Expectations are that Stuber’s new venture will see him returning to his roots and working on movies that he can put into theaters and make a part of the cultural zeitgeist. Stuber was Netflix’s biggest champion for inching Netflix toward a theatrical presence, fighting to get “The Irishman” on a 45-day window or to get “Glass Onion” into theaters for a special one-week preview for the streamer’s widest release ever, a move that was good enough to net $15 million at the box office (and they still probably left money on the table).

But even with Ted Sarandos changing his tune on advertising, on live events, on sports, and on password sharing, the streamer still believes the best way for audiences to watch Netflix movies is on their own platform.

“I think he misses the Friday night jitters and Monday morning hits or blues. I don’t think he’s 100 percent, ‘I have to be in theaters and do what I want to do,’ but I do think that he wants that to be part of his business, and Netflix says this is not a thing,” the first producer said. “I think he got to a point where he wasn’t allowed to do that, he’s done everything he’s said he’s going to do, he’s done everything he said he’s going to do at Netflix, so how much longer does he wait?”

Alycia Debnam-Carey appears in It’s What’s Inside by Greg Jardin, an official selection of the Midnight program at the 2024 Sundance Film Festival. Courtesy of Sundance Institute.
Alycia Debnam-Carey appears in “It’s What’s Inside” by Greg Jardin, an official selection of the Midnight program at the 2024 Sundance Film Festival. Courtesy of Sundance Institute.

Stuber’s track record has been far from spotless. After originally having an output of as much as one movie a week on Netflix, the streamer has been prioritizing quality over quantity. Netflix may have spent $20 million on last year’s “Fair Play” or $17 million on “It’s What’s Inside” at this year’s Sundance — news that broke hours before Stuber announced he was leaving — but their spending has been less reckless as other competitors have entered the fray. Netflix has also always been the bridesmaid, never the bride, at the Oscars, despite eight Best Picture nominations. And though it’s hard to judge any Netflix movie as a “bomb” in the traditional sense, the streamer has some costly recent misses like “The School of Good and Evil,” “Heart of Gold,” or “Rebel Moon: Part One.”

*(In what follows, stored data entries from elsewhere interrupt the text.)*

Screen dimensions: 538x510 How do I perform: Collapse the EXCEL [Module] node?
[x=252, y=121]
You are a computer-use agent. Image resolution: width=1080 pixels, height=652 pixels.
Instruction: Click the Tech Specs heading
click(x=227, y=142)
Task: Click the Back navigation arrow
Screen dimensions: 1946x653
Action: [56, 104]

The first producer believed some of the brunt that fell on Stuber was because though he oversaw the film team, several of his underlings all had green light power, leading to a lot of films that didn’t have the same quality. Streamlining the film team with Kira Goldberg and Ori Marmur overseeing tentpoles and Niija Kuykendall focusing on mid-sized features helped make the job more appealing, the producer believed.

So where does Stuber’s exit leave Netflix’s original film strategy? That’s less clear, and his exit could mean a lot or be less disruptive than you imagine. It’d be naive to think there were no changes in store on the film side, but Sarandos still knows what he wants to make and relies on its algorithms to drive strategy. Netflix also expects its content spend for 2024 to be at $17 billion, the same as 2022 and 2023 levels, at a time when just about every studio is scaling back costs.

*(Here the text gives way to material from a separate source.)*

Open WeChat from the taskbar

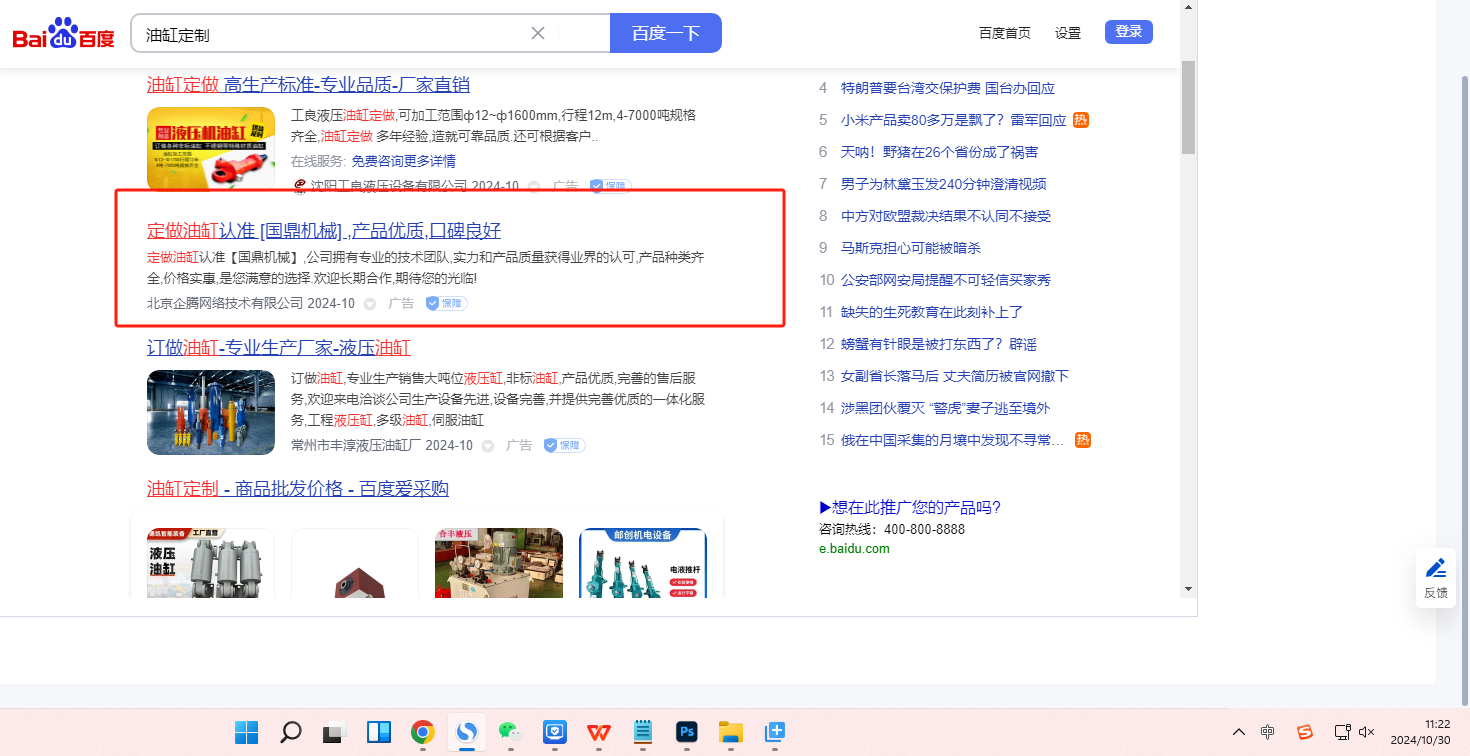coord(510,732)
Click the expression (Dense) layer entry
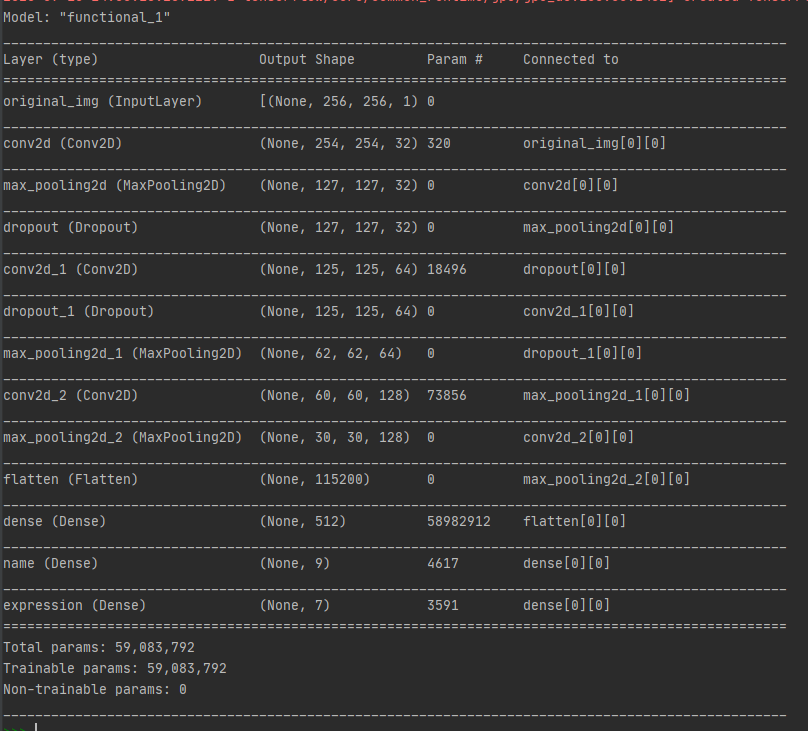The height and width of the screenshot is (731, 808). (x=75, y=605)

Coming up on Netflix’s 2024 slate are films like “Beverly Hills Cop: Axel Foley” with Eddie Murphy, “The Electric State” from the Russo Brothers starring Millie Bobby Brown, “The Old Guard 2” with Charlize Theron, “The Piano Lesson” with Samuel L. Jackson and Denzel Washington, Richard Linklater’s “Hit Man,” and Jerry Seinfeld’s Pop-Tart movie “Unfrosted,” to name a few. Netflix also has a new “Chronicles of Narnia” film from Greta Gerwig still in development.

As for who can take Stuber’s job, sources suspect an outside hire will be the way to go, with names like Emma Watts, Toby Emmerich, or Dan Lin all currently free agents, but “Netflix always surprises you,” the manager said, and it’s not out of the question that Marmur gets a bigger role.

“All the names I’ve seen are really interesting. Ted probably has a sense of what he’s looking for and the executive and type of films they want to make. It’ll be someone who has done it at a high level or they believe can do it at a high level,” the second producer said. “There’s some who are looking and probably people not looking who might get phone calls.”